Wednesday, April 14, 2021

An Environmental Story With Taste...and Hope!

 Let me preface this by telling you that I'm a damned picky eater.  I've gotten broader in my tastes as I age, but I'm still what my parents called "fussy" about food.

That said, I'm dying to try this.  Seriously.  

There's a chef named Angel Leon.  Apparently (I don't follow this stuff and wouldn't know a Michelin Star from a Goodyear Tire) he's a big deal with 3 of those Michelin Stars.  He's also in Spain, so I can't really send out for delivery, much as I might like to.  It seems he's stumbled on a sort of rice grain that's produced by wild ocean eelgrass and if what I read about this new grain is even half as good as what they say it is, it may hold the key to sustainable food production with a huge environmental upside.

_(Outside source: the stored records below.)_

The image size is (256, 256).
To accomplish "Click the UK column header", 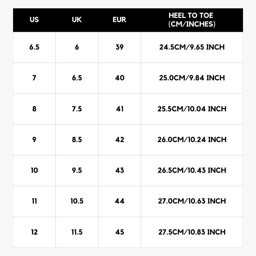I will [x=77, y=20].
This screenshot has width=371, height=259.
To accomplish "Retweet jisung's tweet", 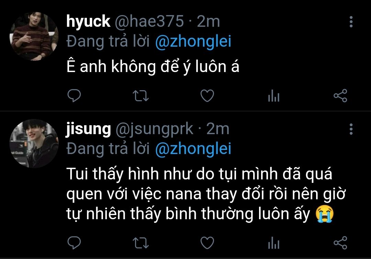I will pos(140,243).
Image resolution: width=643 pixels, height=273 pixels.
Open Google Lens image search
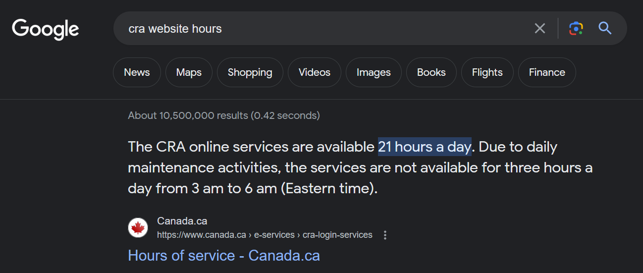576,28
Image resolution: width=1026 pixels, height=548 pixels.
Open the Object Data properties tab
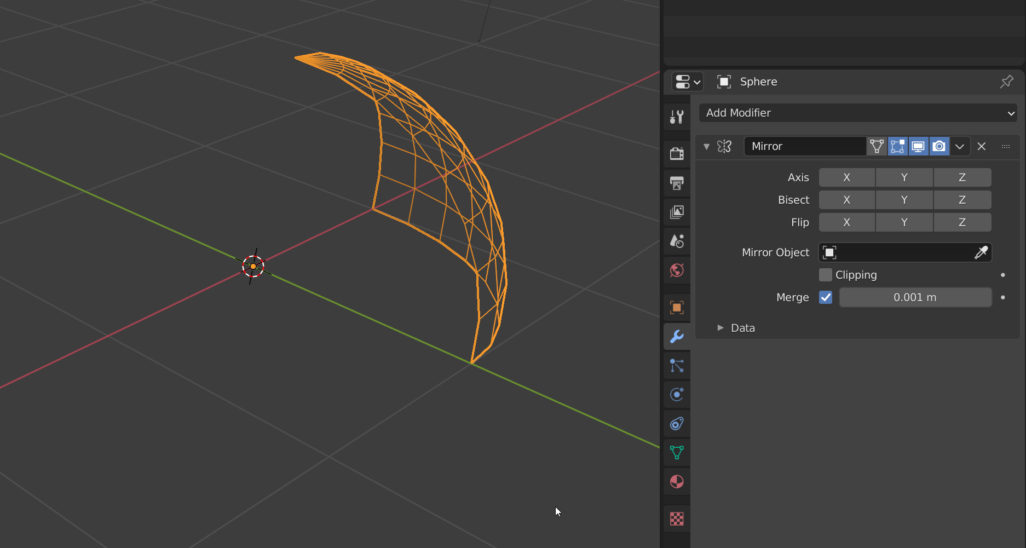click(x=677, y=452)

The whole article can be found here.  I strongly recommend it as a fascinating and hopeful read.

A few highlights:

Working with a team at the University of Cádiz and researchers from the regional government, a pilot project was launched to adapt three small areas across a third of a hectare (0.75 acres) of salt marshes into what León calls a “marine garden”.

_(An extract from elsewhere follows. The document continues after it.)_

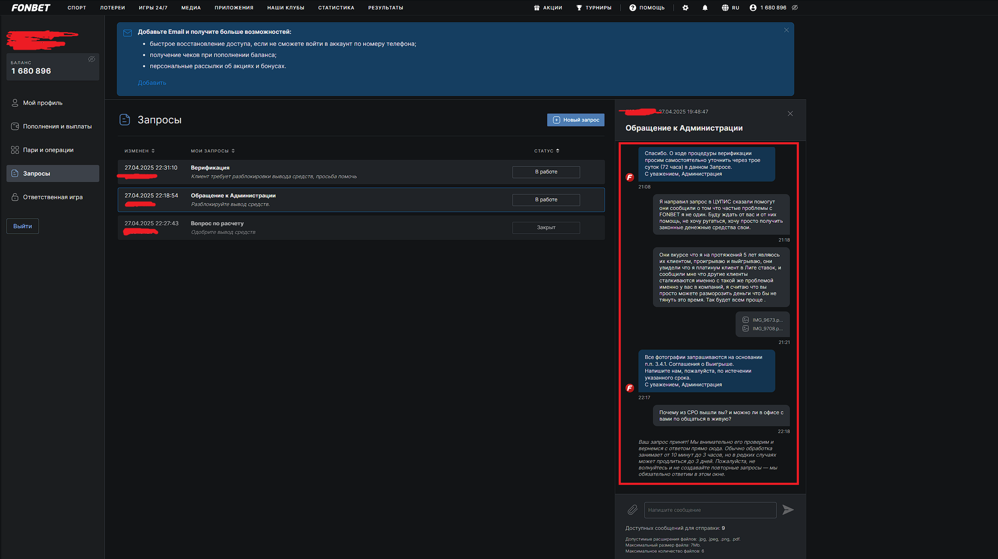Sort by Мои запросы column
This screenshot has width=998, height=559.
click(x=213, y=151)
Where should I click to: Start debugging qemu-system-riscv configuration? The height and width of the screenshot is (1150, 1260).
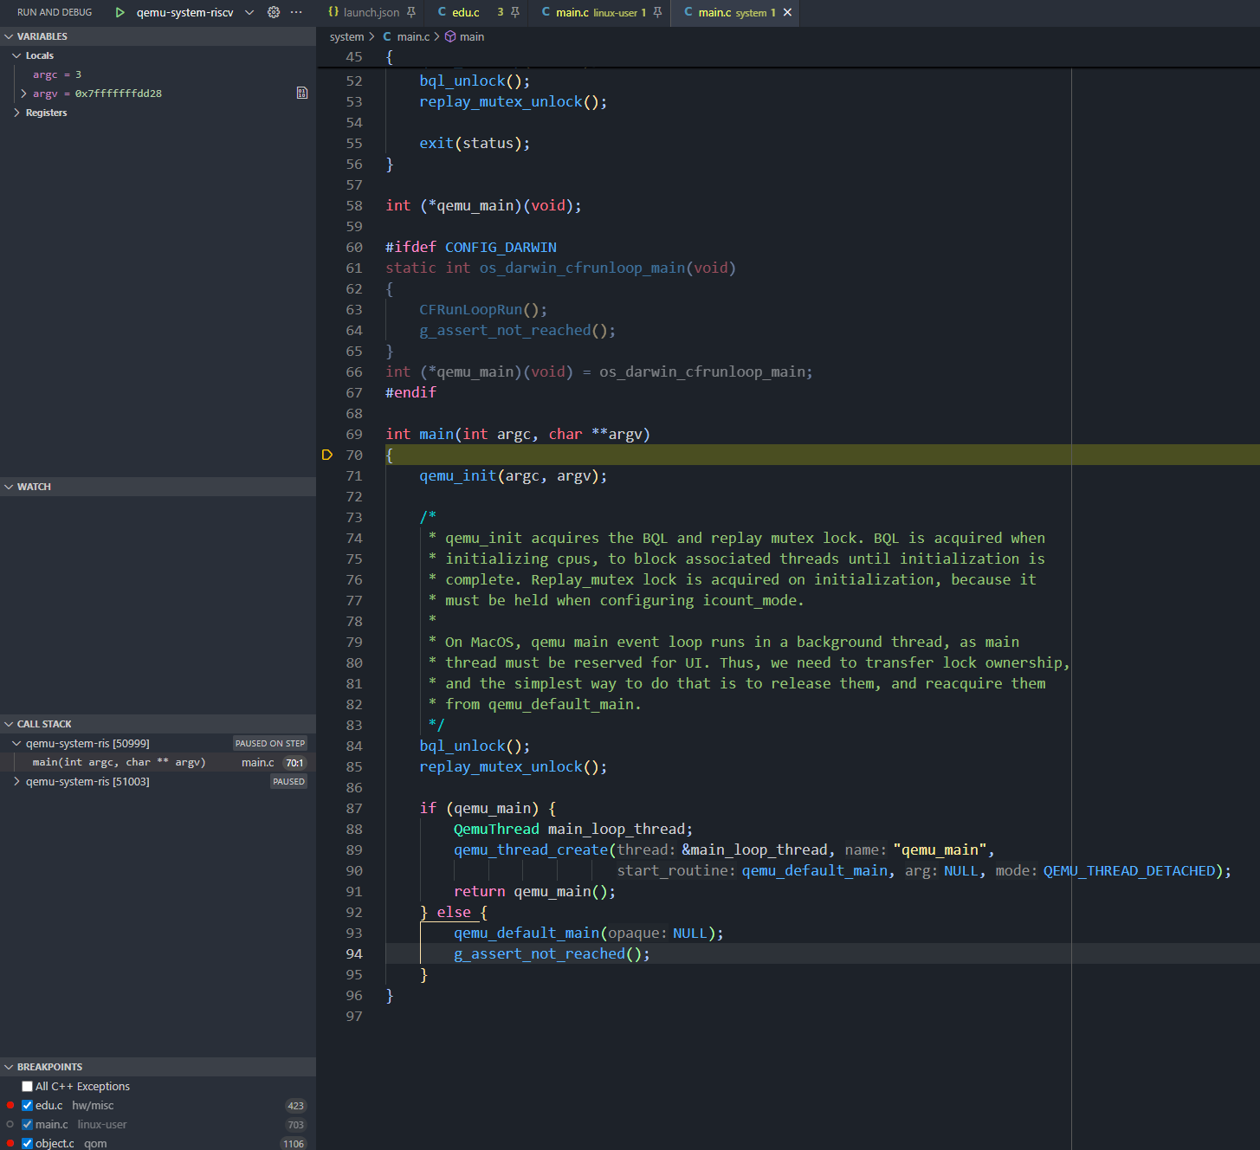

In the marine garden, León and his team were watching as the plant lived up to its reputation as an architect of ecosystems: transforming the abandoned salt marsh into a flourishing habitat teeming with life, from seahorses to scallops.

León put the grain through a battery of recipes, grinding it to make flour for bread and pasta and steeping it in flavours to mimic Spain’s classic rice dishes.

“It’s interesting. When you eat it with the husk, similar to brown rice, it has a hint of the sea at the end,” says León. “But without the husk, you don’t taste the sea.” He found that the grain absorbed flavour well, taking two minutes longer to cook than rice and softening if overcooked.

In southern Spain, however, the team’s first marine garden suggests potential average harvests could be about 3.5 tonnes a hectare. While the yield is about a third of what one could achieve with rice, León points to the potential for low-cost and environmentally friendly cultivation. “If nature gifts you with 3,500kg without doing anything – no antibiotics, no fertiliser, just seawater and movement – then we have a project that suggests one can cultivate marine grain.”

The plant’s impact could stretch much further. Capable of capturing carbon 35 times faster than tropical rainforests and described by the WWF as an “incredible tool” in fighting the climate crisis, seagrass absorbs 10% of the ocean’s carbon annually despite covering just 0.2% of the seabed.

To sum up:

An apparently tasty, environmentally friendly food source that we can basically have for the cost of harvest alone.  

I really, really want to try this stuff!